TEKS YANG DIBERIKAN
-.-.-

JENEWA (AP) – Para pemilih di Swiss diminta untuk memutuskan proposal untuk membatasi imigrasi ke republik Alpine, sebuah tuntutan lama dari partai paling berkuasa di negara itu.
Jika langkah tersebut disetujui dalam referendum pada hari Minggu, pemerintah harus merundingkan kembali perjanjian yang dibuat dengan hati-hati dengan Uni Eropa mengenai pergerakan bebas pekerja. Hal ini juga bisa membuat Swiss – yang bangga dengan tradisi kemanusiaannya – melanggar perjanjian internasional mengenai suaka.
Jajak pendapat menunjukkan semakin besarnya dukungan terhadap rencana tersebut, yang akan menetapkan batas mutlak jumlah orang asing yang boleh pindah ke Swiss setiap tahunnya.
Sekitar 43 persen masyarakat yang disurvei pada tanggal 21 Januari mendukung usulan Partai Rakyat Swiss yang nasionalis, dengan 50 persen menentangnya dan 7 persen ragu-ragu. Sebulan sebelumnya, hanya 37 persen yang mendukung, 55 persen menentang dan 8 persen ragu-ragu.

-.-.-

DATA YANG DIAMBIL
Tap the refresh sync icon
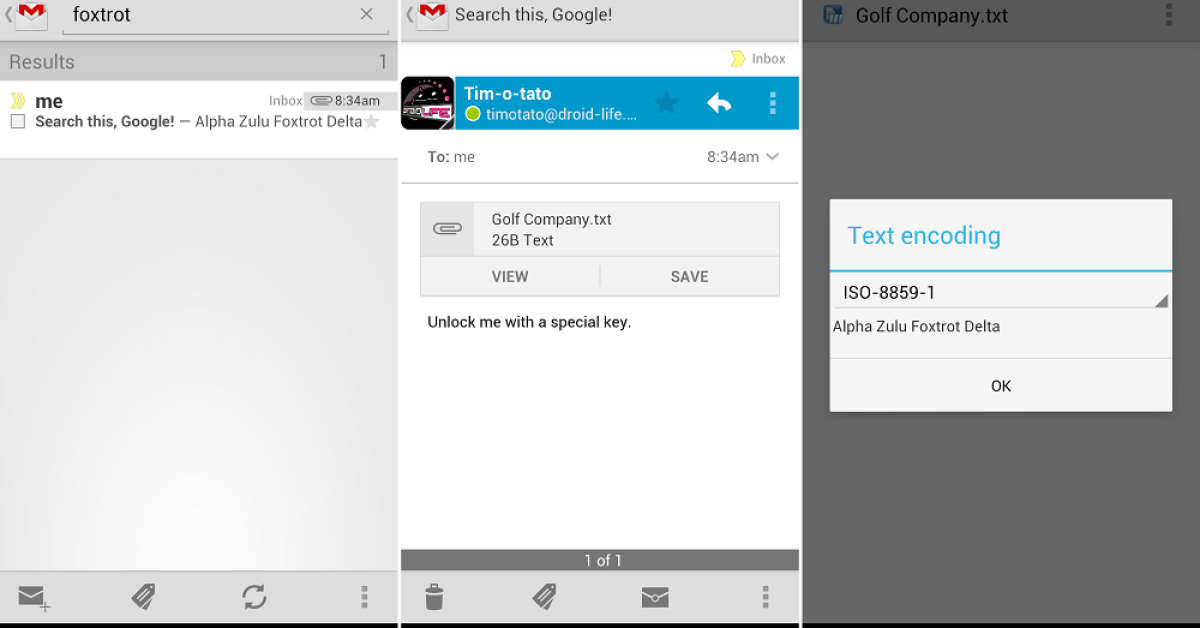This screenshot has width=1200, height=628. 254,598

-.-.-

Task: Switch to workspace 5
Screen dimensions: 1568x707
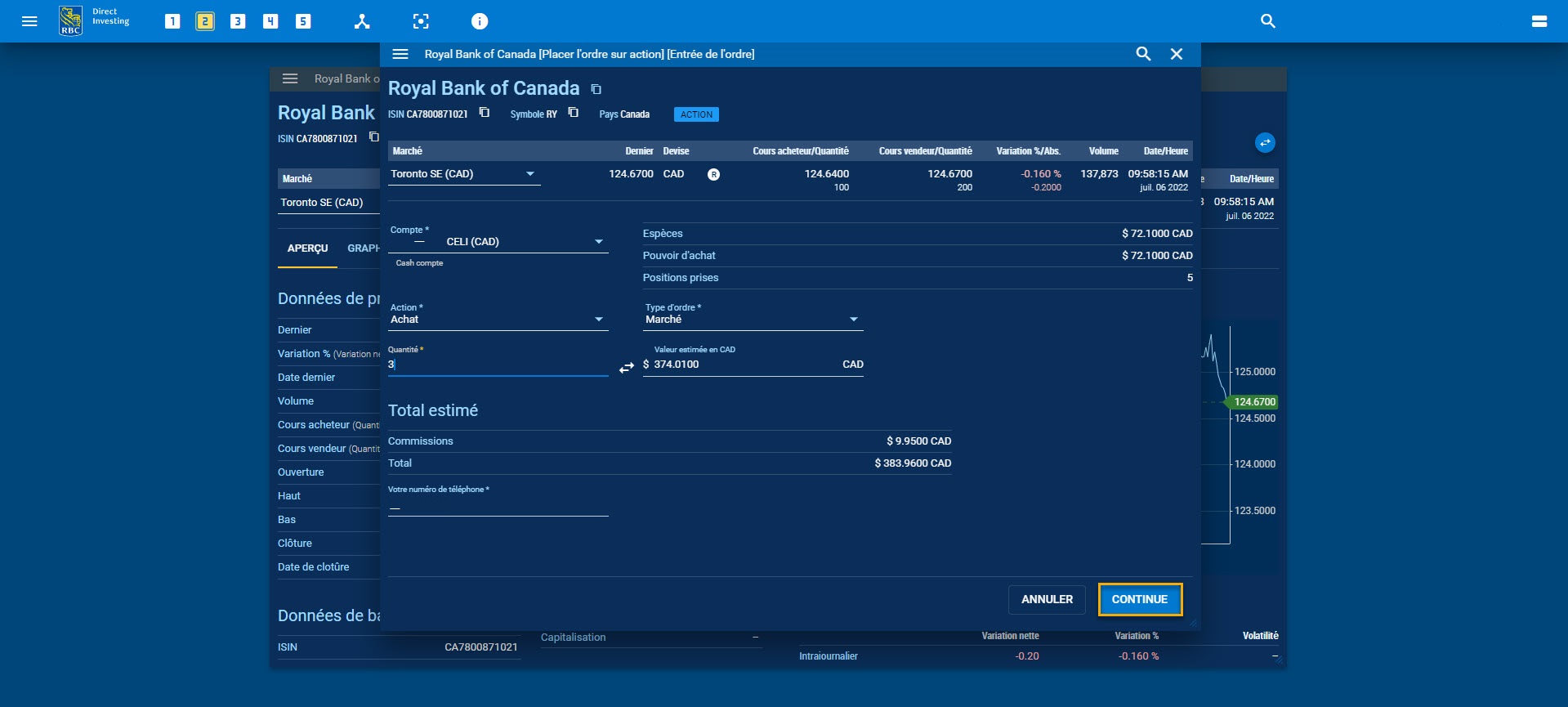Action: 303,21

-.-.-

TUGAS YANG DIKERJAKAN
Tuliskan kembali bagian teks dari "Jika langkah tersebut" sampai dengan "8 persen ragu-ragu.", termasuk kedua ujungnya, tanpa perubahan sedikit pun. Baris-baris data ini merupakan bahan tersendiri yang terpisah dari teks.

PENYELESAIAN
Jika langkah tersebut disetujui dalam referendum pada hari Minggu, pemerintah harus merundingkan kembali perjanjian yang dibuat dengan hati-hati dengan Uni Eropa mengenai pergerakan bebas pekerja. Hal ini juga bisa membuat Swiss – yang bangga dengan tradisi kemanusiaannya – melanggar perjanjian internasional mengenai suaka.
Jajak pendapat menunjukkan semakin besarnya dukungan terhadap rencana tersebut, yang akan menetapkan batas mutlak jumlah orang asing yang boleh pindah ke Swiss setiap tahunnya.
Sekitar 43 persen masyarakat yang disurvei pada tanggal 21 Januari mendukung usulan Partai Rakyat Swiss yang nasionalis, dengan 50 persen menentangnya dan 7 persen ragu-ragu. Sebulan sebelumnya, hanya 37 persen yang mendukung, 55 persen menentang dan 8 persen ragu-ragu.